Geht es auch ohne Kohle?



„Ohne Moos nix los“ – Ohne Kohle kein Strom, mag vielleicht mancher denken, der die Pressearbeit der RWE verfolgt im Zusammenhang mit den Streitigkeiten zum Hambacher Forst. Dort, wo derzeit Europas größtes Braunkohleloch die Gemüter entzündet, kann man sehr anschaulich die Gegensätze zwischen Arbeitsplätzen und Klimaschutz spüren. Es ist erschreckend, was die Bequemlichkeit, jederzeit sicher Strom aus der Steckdose beziehen zu wollen, an Kosten für Umwelt und Landschaft mit sich bringt.

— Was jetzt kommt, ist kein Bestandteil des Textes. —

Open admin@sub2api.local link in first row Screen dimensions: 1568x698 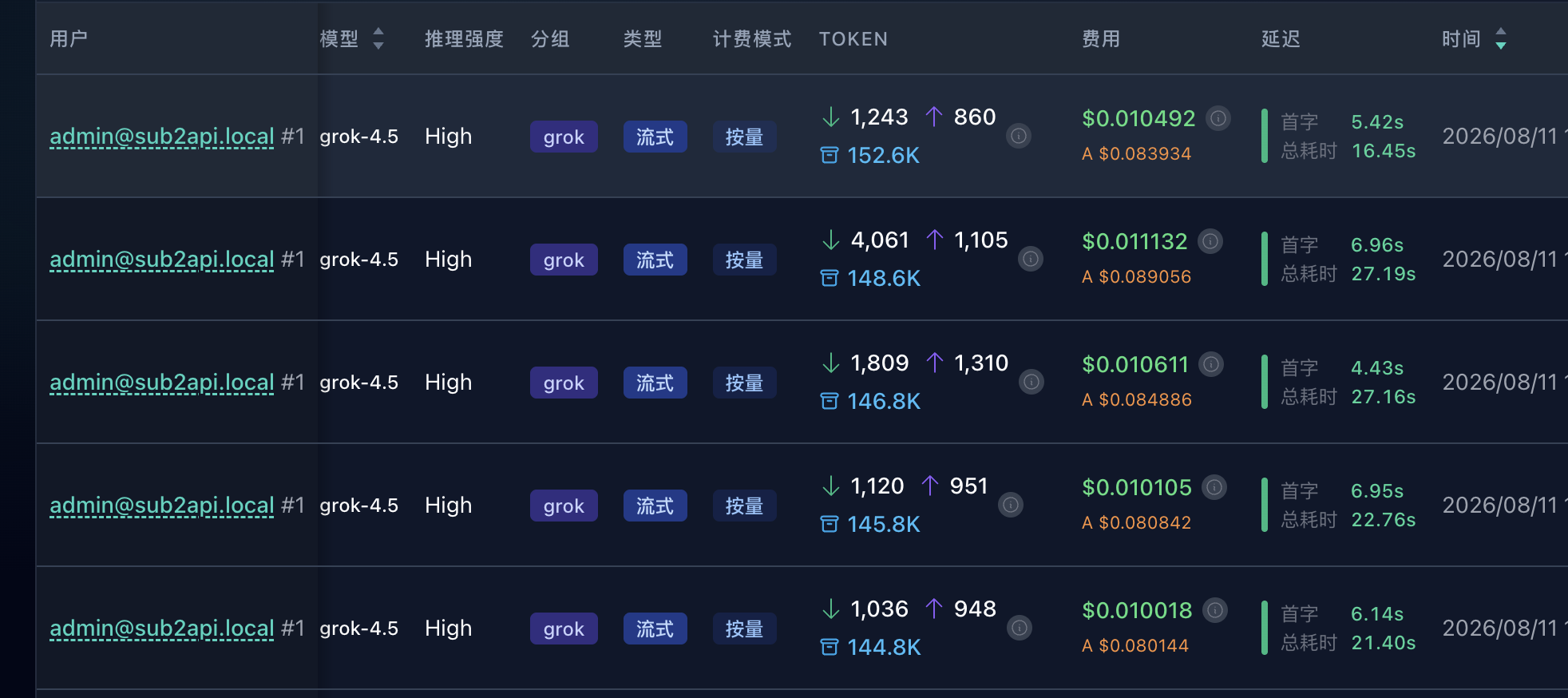pyautogui.click(x=162, y=137)
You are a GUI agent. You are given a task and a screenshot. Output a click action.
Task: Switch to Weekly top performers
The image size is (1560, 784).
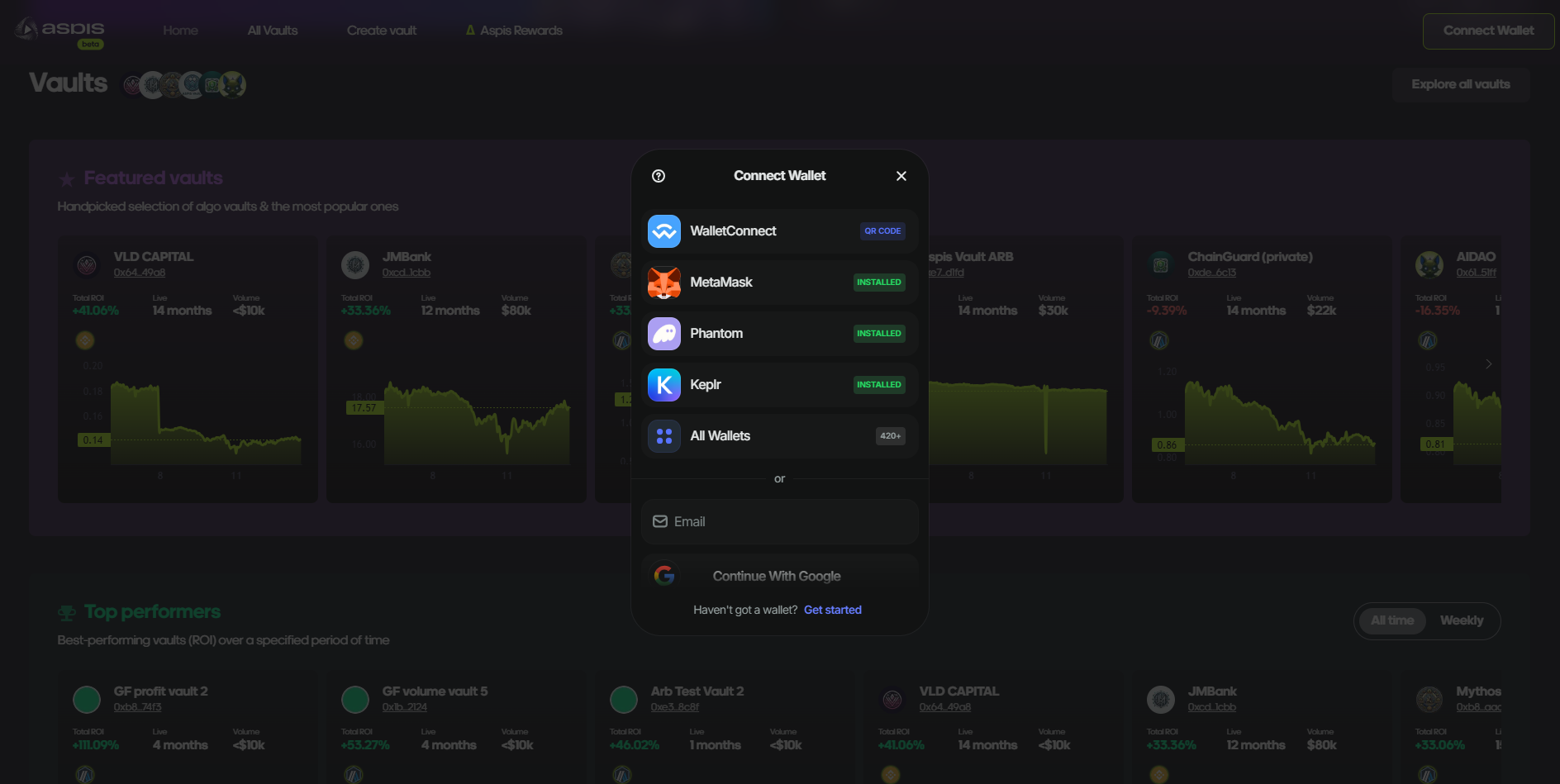click(x=1461, y=620)
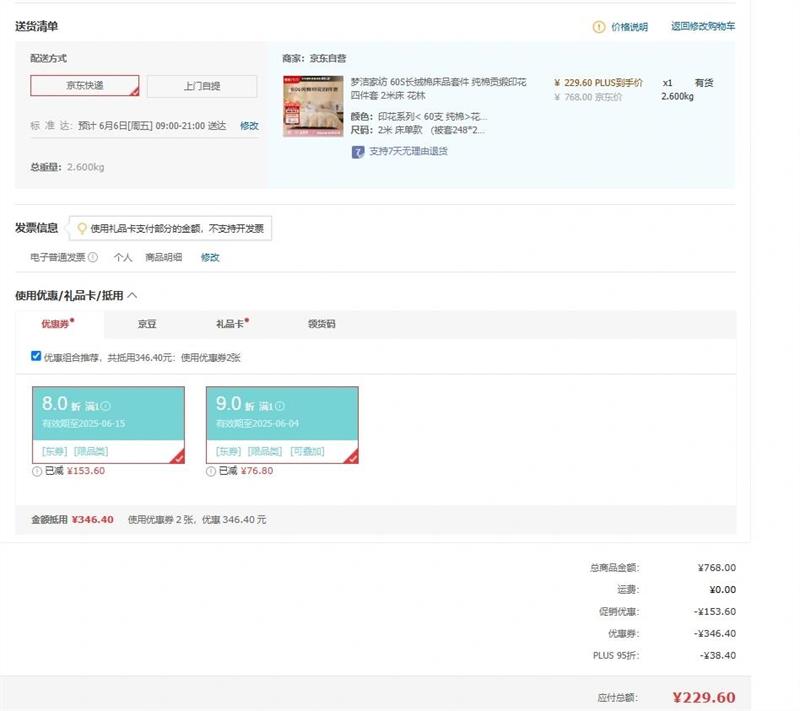Click the 7-day return badge icon

[358, 152]
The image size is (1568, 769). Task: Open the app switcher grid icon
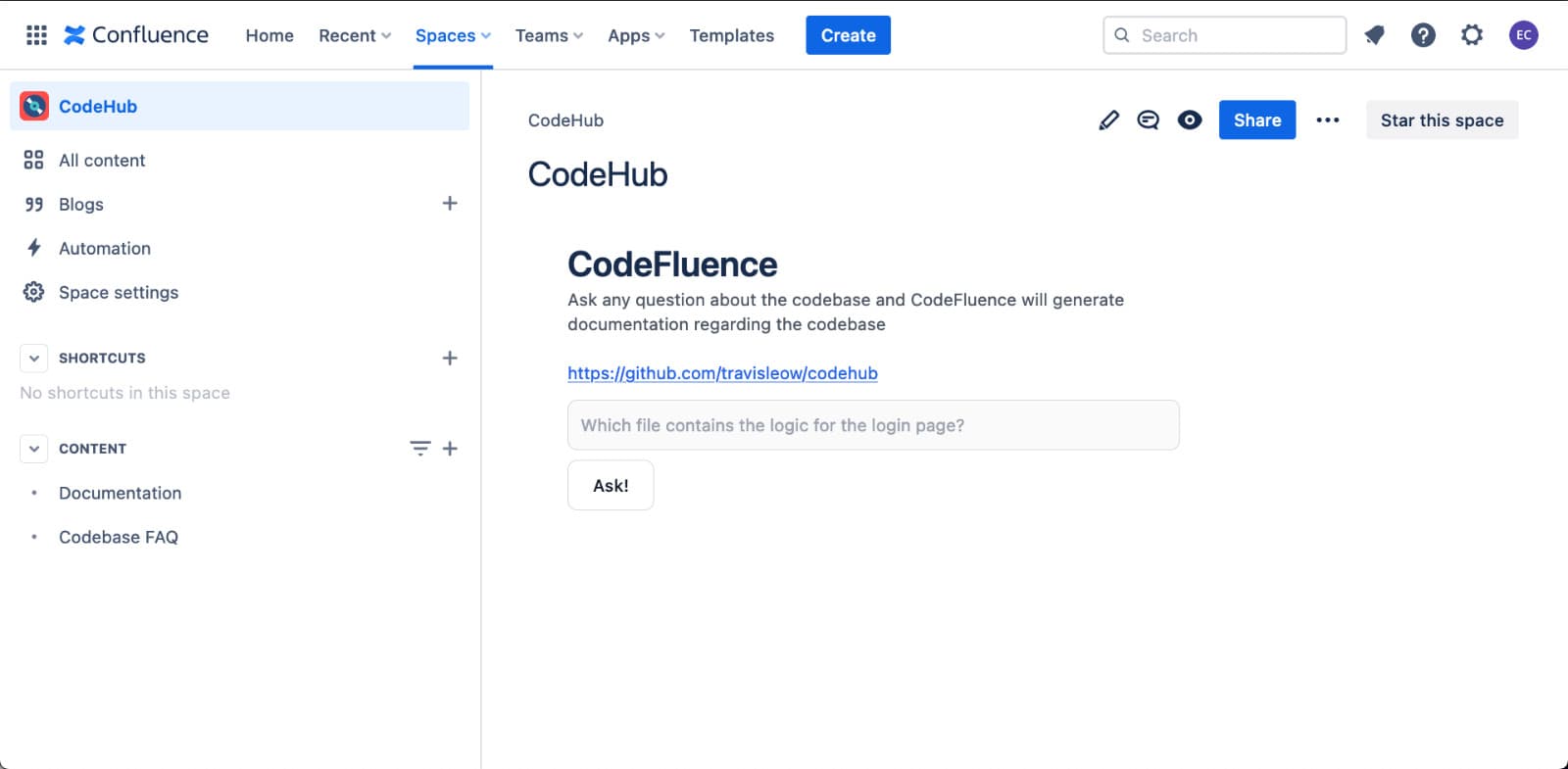tap(36, 36)
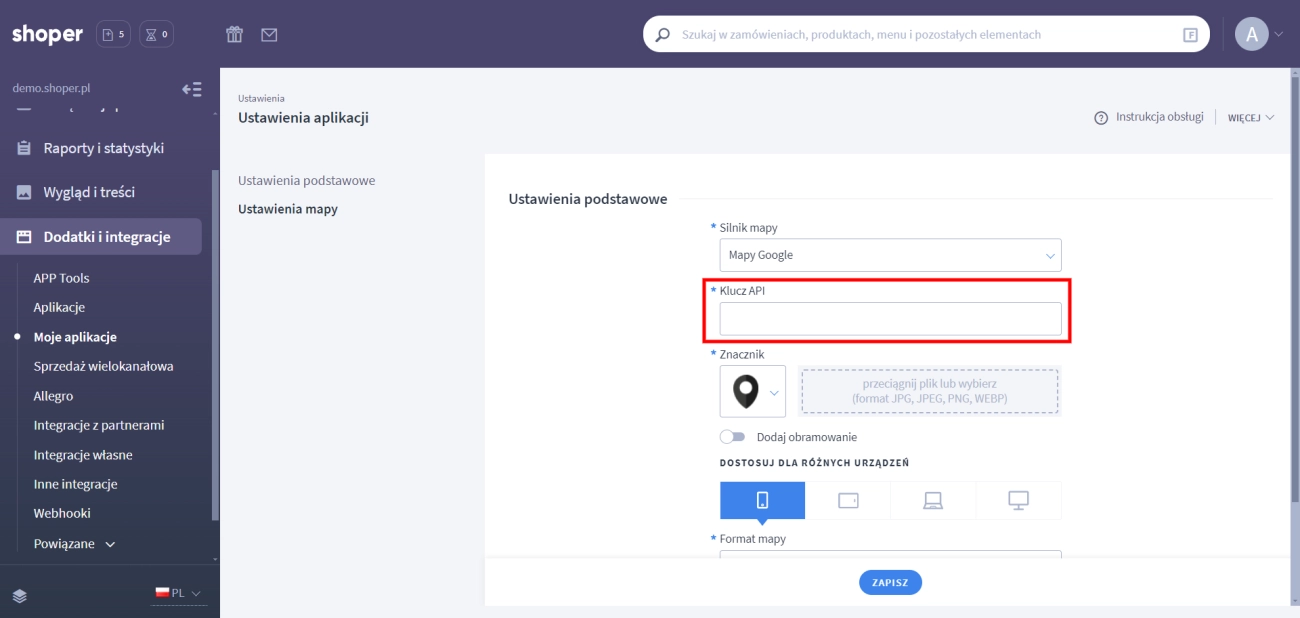This screenshot has height=618, width=1300.
Task: Expand the Powiązane section
Action: (x=74, y=544)
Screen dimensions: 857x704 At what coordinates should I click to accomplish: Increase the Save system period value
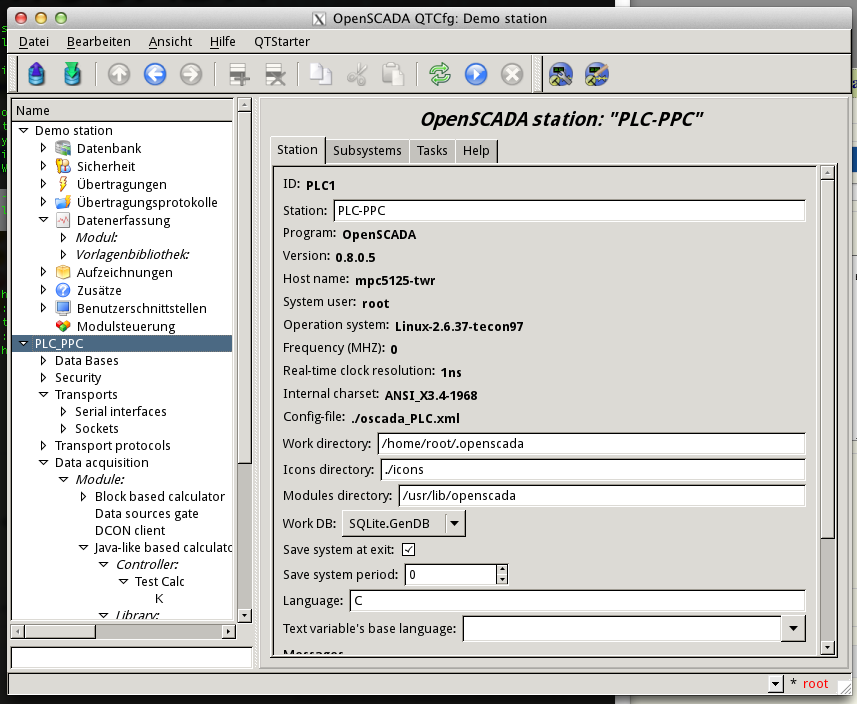click(502, 570)
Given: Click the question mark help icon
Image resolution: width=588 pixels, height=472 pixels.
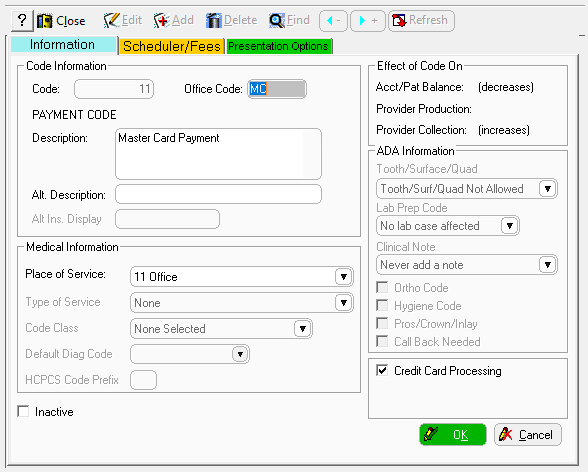Looking at the screenshot, I should click(x=22, y=20).
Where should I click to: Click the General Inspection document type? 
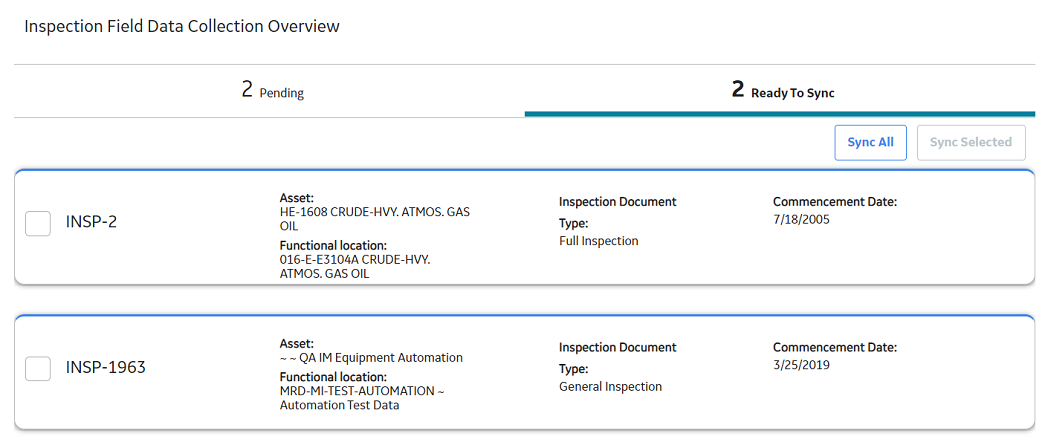tap(610, 386)
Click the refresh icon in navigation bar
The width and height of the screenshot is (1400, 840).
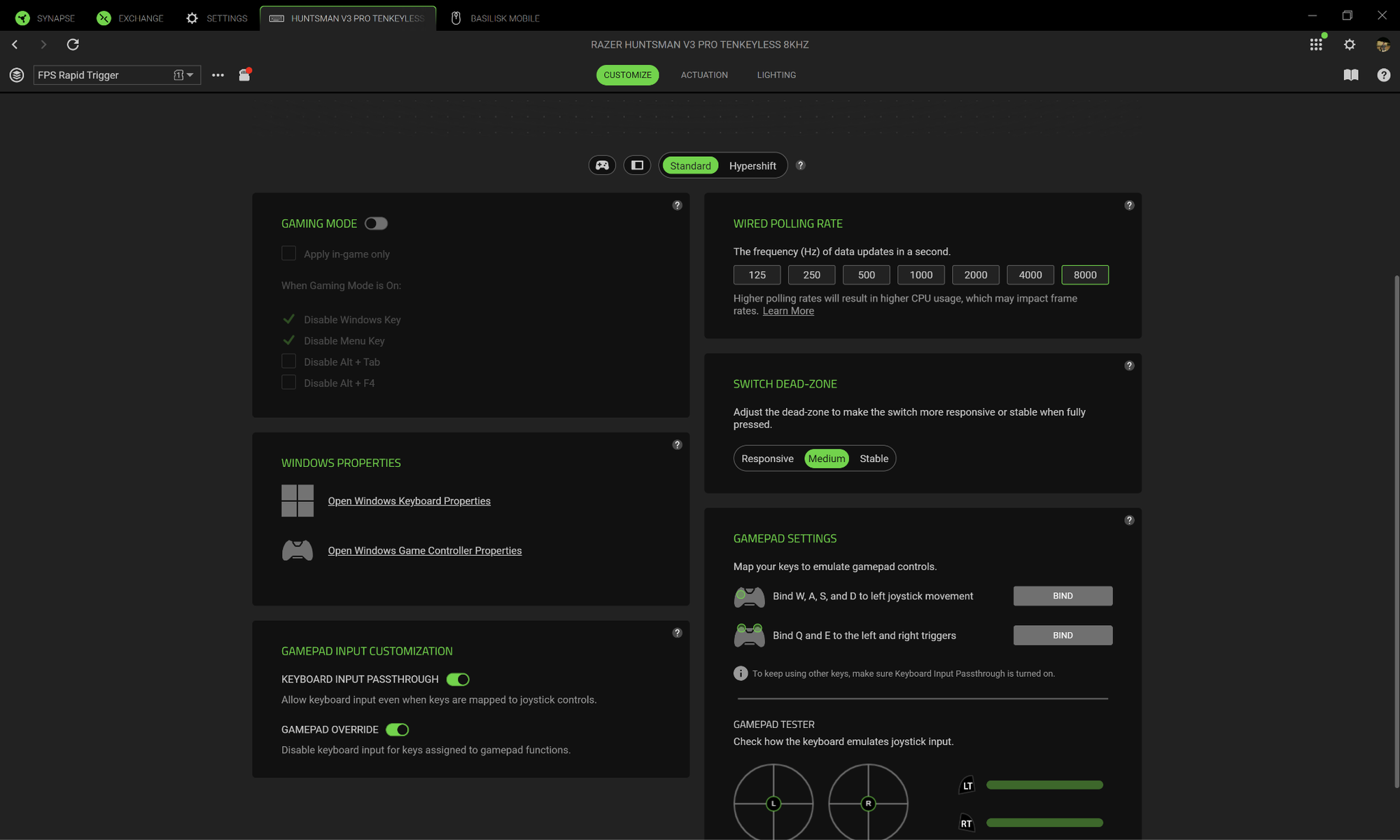click(73, 45)
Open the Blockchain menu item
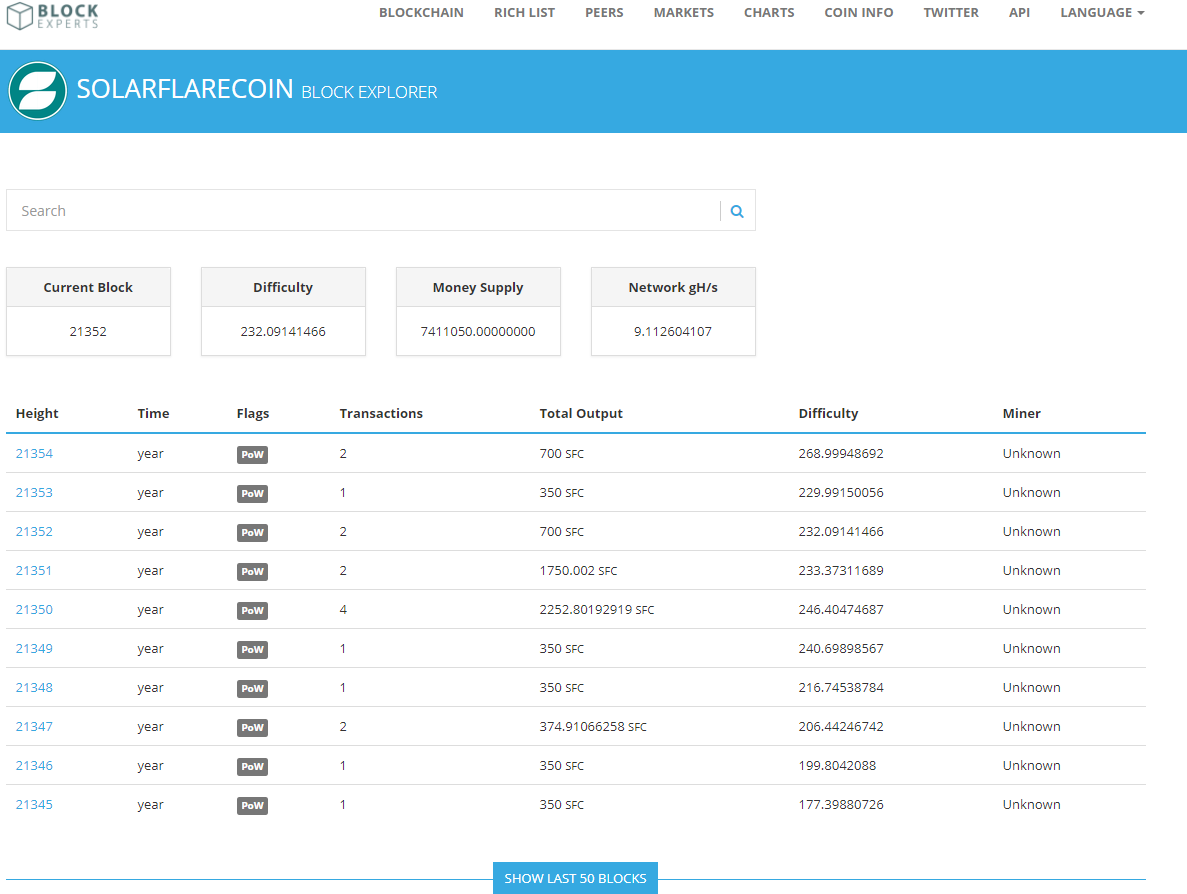The image size is (1187, 894). [x=421, y=13]
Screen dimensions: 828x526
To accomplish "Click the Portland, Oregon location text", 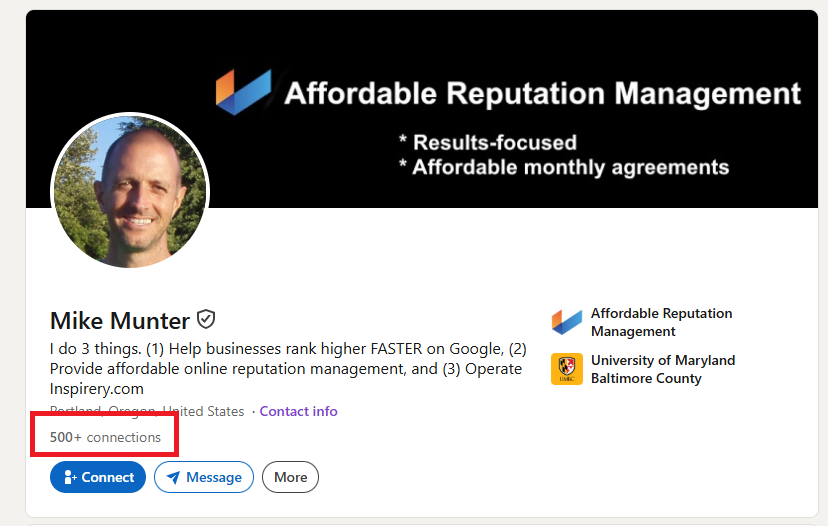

Dabei lautet das Mantra der RWE stets, dass es ohne die Braunkohle gar nicht ginge, da sie die wichtige Grundlast zur Verfügung stelle, die Sonne und Wind als Dargebots abhängige Erzeugungstechnologien nicht liefern können. Kritiker dagegen wenden ein, dass die Bereitstellung der Grundlast im Angesicht der Energiewende zwar eine Herausforderung darstelle, aber die Braunkohle so ziemlich die schlechteste Lösung dafür sei. Was stimmt nun?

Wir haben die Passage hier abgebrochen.